Dan Beto, spent more than four decades working in the criminal justice system. He earned his bachelor’s degree in sociology and his master’s degree in criminology at Sam Houston State University and worked as a juvenile probation officer in Harris County, a federal probation officer for the Southern District of Texas, director of Brazos County Community Supervision and Corrections Department, and director of the Judicial District Community Supervision and Corrections Department for Walker, Grimes and Madison Counties. He was the founding executive director of the Correctional Management Institute of Texas at Sam Houston State University, a position he held from 1994 until 2005, when he retired.

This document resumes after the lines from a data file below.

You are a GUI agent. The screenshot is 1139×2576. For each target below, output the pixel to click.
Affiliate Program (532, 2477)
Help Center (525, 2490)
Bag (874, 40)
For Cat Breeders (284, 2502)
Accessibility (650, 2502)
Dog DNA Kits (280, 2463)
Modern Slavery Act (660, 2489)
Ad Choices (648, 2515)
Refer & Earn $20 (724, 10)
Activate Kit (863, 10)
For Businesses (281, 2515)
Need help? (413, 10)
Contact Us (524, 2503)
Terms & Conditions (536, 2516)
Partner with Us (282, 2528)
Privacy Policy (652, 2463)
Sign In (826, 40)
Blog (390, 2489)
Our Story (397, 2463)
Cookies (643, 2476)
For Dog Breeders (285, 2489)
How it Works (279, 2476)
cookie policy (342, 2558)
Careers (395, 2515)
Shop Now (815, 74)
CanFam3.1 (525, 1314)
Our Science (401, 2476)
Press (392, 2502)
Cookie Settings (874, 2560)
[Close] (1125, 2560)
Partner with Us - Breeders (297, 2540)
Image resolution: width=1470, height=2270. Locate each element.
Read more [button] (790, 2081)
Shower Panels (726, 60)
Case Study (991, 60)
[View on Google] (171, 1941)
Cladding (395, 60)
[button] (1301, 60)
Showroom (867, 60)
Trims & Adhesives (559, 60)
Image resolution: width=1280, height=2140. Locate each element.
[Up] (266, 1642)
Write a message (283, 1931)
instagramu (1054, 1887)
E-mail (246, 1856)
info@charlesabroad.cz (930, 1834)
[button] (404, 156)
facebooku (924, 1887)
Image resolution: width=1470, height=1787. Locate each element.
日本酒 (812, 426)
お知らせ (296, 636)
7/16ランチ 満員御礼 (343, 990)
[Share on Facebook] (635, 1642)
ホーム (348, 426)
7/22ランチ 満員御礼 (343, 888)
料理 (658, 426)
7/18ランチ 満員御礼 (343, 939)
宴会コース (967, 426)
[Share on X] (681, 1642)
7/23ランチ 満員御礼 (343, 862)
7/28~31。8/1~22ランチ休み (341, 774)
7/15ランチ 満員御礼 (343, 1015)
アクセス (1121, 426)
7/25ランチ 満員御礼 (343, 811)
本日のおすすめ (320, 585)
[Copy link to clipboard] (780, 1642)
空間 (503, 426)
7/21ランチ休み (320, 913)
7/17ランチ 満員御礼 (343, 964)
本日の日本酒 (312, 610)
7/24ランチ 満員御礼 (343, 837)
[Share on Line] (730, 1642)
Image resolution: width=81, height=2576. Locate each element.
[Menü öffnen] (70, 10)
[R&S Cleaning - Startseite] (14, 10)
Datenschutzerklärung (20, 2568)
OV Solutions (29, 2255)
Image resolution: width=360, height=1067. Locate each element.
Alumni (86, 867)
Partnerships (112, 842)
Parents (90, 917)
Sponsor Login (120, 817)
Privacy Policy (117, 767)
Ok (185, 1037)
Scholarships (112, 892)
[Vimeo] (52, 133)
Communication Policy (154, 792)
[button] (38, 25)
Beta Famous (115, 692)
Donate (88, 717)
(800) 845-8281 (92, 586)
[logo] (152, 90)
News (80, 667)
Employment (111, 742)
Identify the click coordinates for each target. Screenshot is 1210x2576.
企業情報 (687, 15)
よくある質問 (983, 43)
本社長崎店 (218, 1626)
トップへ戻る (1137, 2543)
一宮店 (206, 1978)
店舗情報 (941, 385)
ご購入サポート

A past president of the Texas Probation Association and the National Association of Probation Executives, Mr. Beto has been recognized in many criminal justice related arenas. Among his accolades are the President’s Award presented by the Texas Probation Association for significant contributions to the probation profession; Correctional Administrator of the Year Award by the Texas Corrections Association; a Special Resolution by the Texas House of Representatives and a Proclamation by the Texas Senate for distinguished service to the Texas criminal justice system; Special Recognition Award by the Texas Youth Commission for supporting its volunteer program; Gold Medal for Achievement in Penitentiary Work by the Polish Prison Service; the Theodore Roosevelt Award by the Nassau County Probation Department in New York for correctional leadership; the Hall of Fame Award by the Texas Jail Association; and a Special Recognition Award by the National Association of Probation Executives for exemplary service to the community corrections profession (hereafter this award, presented annually, has known as the Dan Richard Beto Award).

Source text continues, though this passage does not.